Add option to save independence test outputs to a netcdf file

stellema commented 6 days ago

The independence test results outputs (mean_correlations and null_correlation_bounds) are usually saved as a scatter plot, but it would be useful to store these results (e.g., to mask dependent lead times at each grid point). Here is an example of how we could convert the dictionaries to a single dataset:

import numpy as np
import xarray as xr
from unseen.independence import run_tests

# Create example data array (with init_dates every 6 months)
coords = dict(
    ensemble=np.arange(5),
    lead_time=np.arange(10),
    init_date=xr.cftime_range(start="2000-07-01", periods=10, freq="6MS"),
    lat=np.arange(0, 30),
    lon=np.arange(0, 30),
)
# DataArray with dimensions=(ensemble, lead_time, init_date, lat, lon)
da = xr.DataArray(
    np.random.uniform(size=[len(v) for v in coords.values()]),
    coords=coords,
    dims=[k for k in coords],
)

# Run independence tests
mean_correlations, null_correlation_bounds = run_tests(
    da,
    init_dim='init_date',
    lead_dim='lead_time',
    ensemble_dim='ensemble',
)
print(mean_correlations)
print(null_correlation_bounds)

# Create dataset
da_mean_cor = xr.concat(
    [da.assign_coords({"month": k}) for k, da in mean_correlations.items()], "month"
)
ds = da_mean_cor.to_dataset(name="mean_correlations")

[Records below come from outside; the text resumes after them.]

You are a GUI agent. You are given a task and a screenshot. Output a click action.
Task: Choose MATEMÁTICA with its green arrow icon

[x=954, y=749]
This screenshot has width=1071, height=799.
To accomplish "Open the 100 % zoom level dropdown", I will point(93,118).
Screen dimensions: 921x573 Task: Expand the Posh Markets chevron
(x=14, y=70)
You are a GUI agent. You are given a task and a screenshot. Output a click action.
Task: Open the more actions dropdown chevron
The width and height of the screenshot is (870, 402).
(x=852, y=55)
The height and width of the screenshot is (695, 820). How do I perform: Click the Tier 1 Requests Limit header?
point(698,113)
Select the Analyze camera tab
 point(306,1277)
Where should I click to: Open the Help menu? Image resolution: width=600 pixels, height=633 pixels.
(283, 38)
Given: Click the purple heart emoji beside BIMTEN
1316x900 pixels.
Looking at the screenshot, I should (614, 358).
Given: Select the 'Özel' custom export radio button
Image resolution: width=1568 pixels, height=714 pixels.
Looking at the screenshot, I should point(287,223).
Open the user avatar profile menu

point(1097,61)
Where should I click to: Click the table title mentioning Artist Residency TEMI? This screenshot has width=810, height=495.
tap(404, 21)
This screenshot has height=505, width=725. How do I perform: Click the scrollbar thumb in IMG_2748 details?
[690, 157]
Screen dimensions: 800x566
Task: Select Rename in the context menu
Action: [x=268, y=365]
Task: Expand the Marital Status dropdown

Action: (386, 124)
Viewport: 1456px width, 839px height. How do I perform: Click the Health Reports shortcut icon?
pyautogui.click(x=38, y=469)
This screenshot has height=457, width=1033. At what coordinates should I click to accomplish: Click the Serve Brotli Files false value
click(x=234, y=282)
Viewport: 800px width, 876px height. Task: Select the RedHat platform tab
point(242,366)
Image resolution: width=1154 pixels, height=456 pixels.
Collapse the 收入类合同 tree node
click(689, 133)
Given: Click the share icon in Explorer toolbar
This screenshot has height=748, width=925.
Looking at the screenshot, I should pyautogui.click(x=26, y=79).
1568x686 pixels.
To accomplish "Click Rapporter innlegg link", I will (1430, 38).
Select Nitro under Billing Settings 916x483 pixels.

ds.coords["bounds"] = ["lower", "upper"]
ds["null_correlation_bounds"] = xr.DataArray(
    [[v for v in null_correlation_bounds[k]] for k in null_correlation_bounds],
    dims=["month", "bounds"],
)
print(ds)

output:

# mean_correlations
{1: <xarray.DataArray (lead_time: 10, lat: 30, lon: 30)> Size: 72kB
dask.array<mean_agg-aggregate, shape=(10, 30, 30), dtype=float64, chunksize=(10, 30, 30), chunktype=numpy.ndarray>
Coordinates:
  * lead_time  (lead_time) int64 80B 0 1 2 3 4 5 6 7 8 9
  * lat        (lat) int64 240B 0 1 2 3 4 5 6 7 8 ... 21 22 23 24 25 26 27 28 29
  * lon        (lon) int64 240B 0 1 2 3 4 5 6 7 8 ... 21 22 23 24 25 26 27 28 29, 7: <xarray.DataArray (lead_time: 10, lat: 30, lon: 30)> Size: 72kB
dask.array<mean_agg-aggregate, shape=(10, 30, 30), dtype=float64, chunksize=(10, 30, 30), chunktype=numpy.ndarray>
Coordinates:
  * lead_time  (lead_time) int64 80B 0 1 2 3 4 5 6 7 8 9
  * lat        (lat) int64 240B 0 1 2 3 4 5 6 7 8 ... 21 22 23 24 25 26 27 28 29
  * lon        (lon) int64 240B 0 1 2 3 4 5 6 7 8 ... 21 22 23 24 25 26 27 28 29}

# null_correlation_bounds
{1: (-0.21999999999999997, 0.38), 7: (-0.21999999999999997, 0.38)}

# ds
<xarray.Dataset> Size: 145kB
Dimensions:                  (lead_time: 10, lat: 30, lon: 30, month: 2,
                              bounds: 2)
Coordinates:
  * lead_time                (lead_time) int64 80B 0 1 2 3 4 5 6 7 8 9
  * lat                      (lat) int64 240B 0 1 2 3 4 5 ... 24 25 26 27 28 29
  * lon                      (lon) int64 240B 0 1 2 3 4 5 ... 24 25 26 27 28 29
  * month                    (month) int64 16B 1 7
  * bounds                   (bounds) <U5 40B 'lower' 'upper'
Data variables:
    mean_correlations        (month, lead_time, lat, lon) float64 144kB dask.array<chunksize=(1, 10, 30, 30), meta=np.ndarray>
    null_correlation_bounds  (month, bounds) float64 32B -0.22 0.38 -0.22 0.38

stellema commented 6 days ago

Alternatively, we could modify independence.run_tests to return this dataset?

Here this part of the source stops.